# bio2zarr

`bio2zarr` efficiently converts common bioinformatics formats to
[Zarr](https://zarr.readthedocs.io/en/stable/) format.

To convert
the resulting  [VCF Zarr](https://github.com/sgkit-dev/vcf-zarr-spec/)
files to other formats, see [vcztools](https://github.com/sgkit-dev/vcztools).

## Tools

- {ref}`sec-vcf2zarr` converts VCF data to
  [VCF Zarr](https://github.com/sgkit-dev/vcf-zarr-spec/) format.

- {ref}`sec-plink2zarr` converts PLINK 1.0 data to
  [VCF Zarr](https://github.com/sgkit-dev/vcf-zarr-spec/) format.

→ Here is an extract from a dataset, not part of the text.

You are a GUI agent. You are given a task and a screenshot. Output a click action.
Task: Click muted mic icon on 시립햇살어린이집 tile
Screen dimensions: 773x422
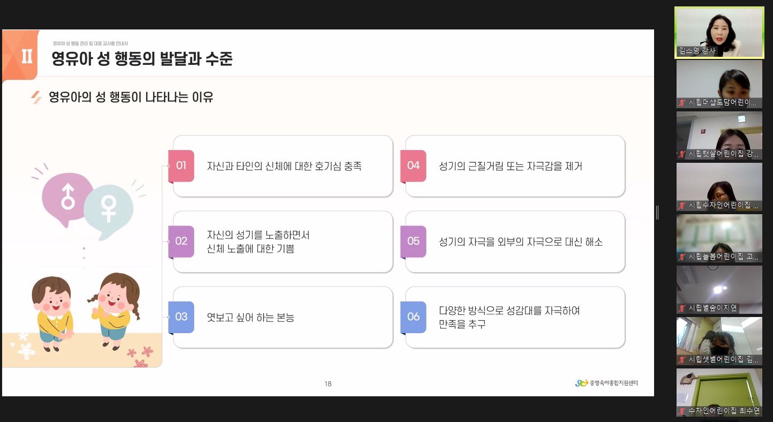coord(682,154)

- {ref}`sec-tskit2zarr` converts [tskit](https://tskit.dev)
  data into [VCF Zarr](https://github.com/sgkit-dev/vcf-zarr-spec/) format.

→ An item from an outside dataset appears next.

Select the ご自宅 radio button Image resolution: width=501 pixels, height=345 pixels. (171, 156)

- {ref}`sec-vcfpartition` is a utility to split an input
  VCF into a given number of partitions. This is useful for
  parallel processing of VCF data.

- {ref}`sec-zipzarr` is a utility for zipping/unzipping Zarr directory
  stores. There can be significant advantages to using a single
  zipped VCZ over a large directory tree, and this utility makes it
  straightforward to switch between the two representations.

## Development status

`bio2zarr` is in development, contributions, feedback and issues are welcome
at the [GitHub repository](https://github.com/sgkit-dev/bio2zarr).

If you would like to see
support for other formats such as BGEN (or an interested in helping with implementing),
please open an [issue on Github](https://github.com/sgkit-dev/bio2zarr/issues)
to discuss!

## Python APIs

There is access to some limited functionality via Python APIs (documented
along with the respective tools). These are in beta, and should be fully
documented and stabilised in the coming releases. General APIs to enable
efficient and straightforward encoding of data to VCZ are planned
(see [issue #412](https://github.com/sgkit-dev/bio2zarr/issues/412)).